So, for anyone interested, I wanted to post update number 2 after just over a month with this instrument.

1. It's harder than I thought it would be given where I was at with a steel string

2. My left hand is taking some strain - thought it was pretty strong but clearly it's not...

3. The quest for the right nail shape, length and where it hits the string has become borderline obsessive ;-)

4. Tone - the holy grail, a never ending search through Michael Chapdelaine videos to find the secret (There isn't one..)

5. Strings - I am a gear nerd and I love the string journey although I am finding the differences more subtle than I found with different sets on my steel string

6. The breadth of music takes my breath away - starting with contemporary and the likes of Andrew York, moving to the Spanish and also into the classical (Bach etc) are places I never would have thought I would find myself, but here I am, loving it and wondering how it eluded me for so long..

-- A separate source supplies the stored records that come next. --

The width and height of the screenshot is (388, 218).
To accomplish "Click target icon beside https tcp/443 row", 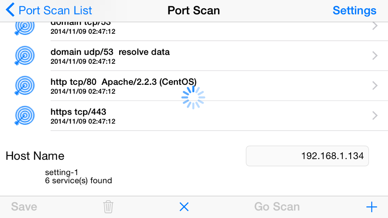I will click(x=24, y=115).
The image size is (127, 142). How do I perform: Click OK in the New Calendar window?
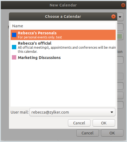click(112, 133)
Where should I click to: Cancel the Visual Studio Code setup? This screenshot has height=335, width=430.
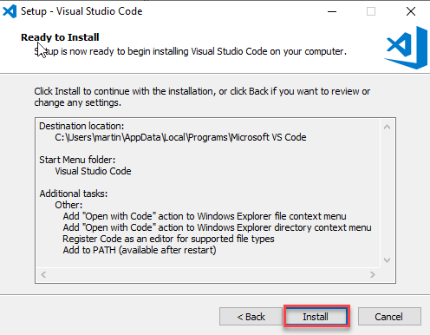coord(389,317)
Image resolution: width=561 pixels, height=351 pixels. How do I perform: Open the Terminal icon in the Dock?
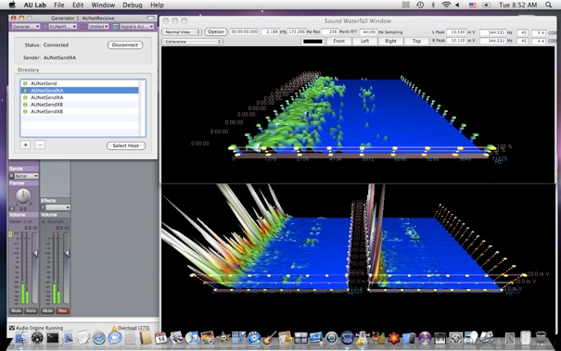[x=53, y=337]
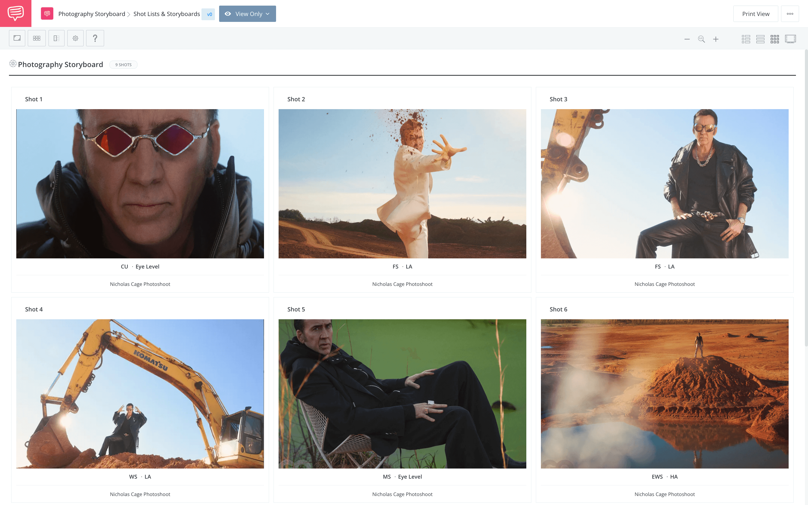Click the zoom out minus icon
808x505 pixels.
coord(687,39)
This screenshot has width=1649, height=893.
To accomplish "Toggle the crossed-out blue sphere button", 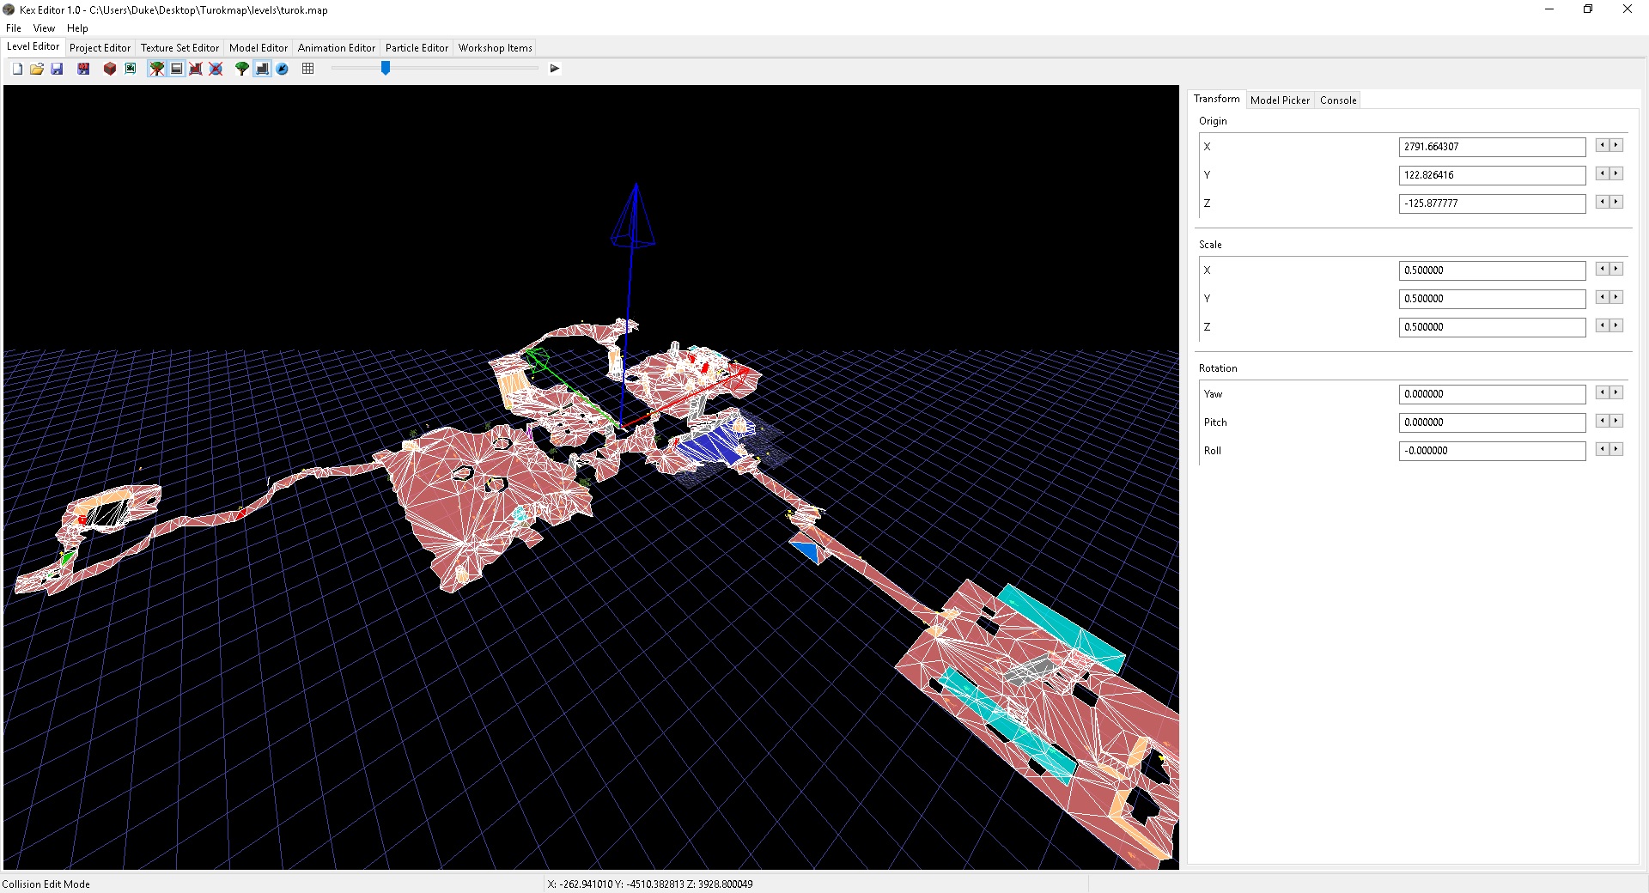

There is a seeming endless number of pieces I deeply want to learn and play

7. Julian Bream - it was partly his videos that pulled me into classical but on digging deeper and reading his book I am sad I didn't discover his true value before now. A true master of the instrument but full of personality and charisma.

8. Lastly, the big question - is there ever going to be room for steel string in my life again? Honestly, if you asked me to choose one guitar to keep right now it would be my nylon string - the prospect is quite scary but I am already thinking about how much I could get for my steel string guitars to put towards a serious nylon..

All that having been said, things change so no hasty moves afoot - just more practice.

Thanks all for the support so far.

Peter.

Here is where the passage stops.